- TASK -
All of the entries are to be restated word for word.

(Data excerpts)
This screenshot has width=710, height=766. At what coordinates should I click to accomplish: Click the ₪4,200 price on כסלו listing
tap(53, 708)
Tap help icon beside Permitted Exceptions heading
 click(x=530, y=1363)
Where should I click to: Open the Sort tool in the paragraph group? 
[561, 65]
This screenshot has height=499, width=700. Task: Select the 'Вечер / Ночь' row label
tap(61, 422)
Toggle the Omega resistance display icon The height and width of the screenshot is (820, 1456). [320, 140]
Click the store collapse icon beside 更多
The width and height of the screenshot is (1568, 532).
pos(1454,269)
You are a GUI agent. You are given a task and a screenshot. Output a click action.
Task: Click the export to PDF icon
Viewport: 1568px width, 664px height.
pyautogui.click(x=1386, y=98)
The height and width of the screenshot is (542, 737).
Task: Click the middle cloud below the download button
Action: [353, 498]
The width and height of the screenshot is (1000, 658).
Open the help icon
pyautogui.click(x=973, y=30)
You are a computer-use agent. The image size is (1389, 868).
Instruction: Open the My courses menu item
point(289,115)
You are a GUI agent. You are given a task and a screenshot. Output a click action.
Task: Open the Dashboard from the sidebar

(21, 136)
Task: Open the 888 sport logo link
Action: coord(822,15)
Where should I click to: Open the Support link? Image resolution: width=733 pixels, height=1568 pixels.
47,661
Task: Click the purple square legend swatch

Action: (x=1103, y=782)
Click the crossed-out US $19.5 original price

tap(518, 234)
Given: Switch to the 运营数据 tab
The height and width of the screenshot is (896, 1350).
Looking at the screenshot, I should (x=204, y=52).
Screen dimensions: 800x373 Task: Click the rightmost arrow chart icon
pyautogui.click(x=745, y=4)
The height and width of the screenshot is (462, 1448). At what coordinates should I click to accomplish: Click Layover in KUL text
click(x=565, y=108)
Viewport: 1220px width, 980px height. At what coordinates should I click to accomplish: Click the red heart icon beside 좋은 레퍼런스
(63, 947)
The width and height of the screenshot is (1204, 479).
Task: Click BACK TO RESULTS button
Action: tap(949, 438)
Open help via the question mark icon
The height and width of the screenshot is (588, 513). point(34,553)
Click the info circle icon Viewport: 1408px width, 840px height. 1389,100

- EXERCISE RESULT -
This screenshot has width=710, height=766. At what coordinates should I click to accomplish: Click the ₪4,200 price on כסלו listing
tap(53, 708)
Tap help icon beside Permitted Exceptions heading
 click(x=530, y=1363)
Where should I click to: Open the Sort tool in the paragraph group? 
[561, 65]
This screenshot has height=499, width=700. Task: Select the 'Вечер / Ночь' row label
tap(61, 422)
Toggle the Omega resistance display icon The height and width of the screenshot is (820, 1456). [320, 140]
Click the store collapse icon beside 更多
The width and height of the screenshot is (1568, 532).
pos(1454,269)
You are a GUI agent. You are given a task and a screenshot. Output a click action.
Task: Click the export to PDF icon
Viewport: 1568px width, 664px height.
pyautogui.click(x=1386, y=98)
The height and width of the screenshot is (542, 737).
Task: Click the middle cloud below the download button
Action: [353, 498]
The width and height of the screenshot is (1000, 658).
Open the help icon
pyautogui.click(x=973, y=30)
You are a computer-use agent. The image size is (1389, 868).
Instruction: Open the My courses menu item
point(289,115)
You are a GUI agent. You are given a task and a screenshot. Output a click action.
Task: Open the Dashboard from the sidebar

(21, 136)
Task: Open the 888 sport logo link
Action: coord(822,15)
Where should I click to: Open the Support link? Image resolution: width=733 pixels, height=1568 pixels.
47,661
Task: Click the purple square legend swatch

Action: (x=1103, y=782)
Click the crossed-out US $19.5 original price

tap(518, 234)
Given: Switch to the 运营数据 tab
The height and width of the screenshot is (896, 1350).
Looking at the screenshot, I should (x=204, y=52).
Screen dimensions: 800x373 Task: Click the rightmost arrow chart icon
pyautogui.click(x=745, y=4)
The height and width of the screenshot is (462, 1448). At what coordinates should I click to accomplish: Click Layover in KUL text
click(x=565, y=108)
Viewport: 1220px width, 980px height. At what coordinates should I click to accomplish: Click the red heart icon beside 좋은 레퍼런스
(63, 947)
The width and height of the screenshot is (1204, 479).
Task: Click BACK TO RESULTS button
Action: tap(949, 438)
Open help via the question mark icon
The height and width of the screenshot is (588, 513). point(34,553)
Click the info circle icon Viewport: 1408px width, 840px height. 1389,100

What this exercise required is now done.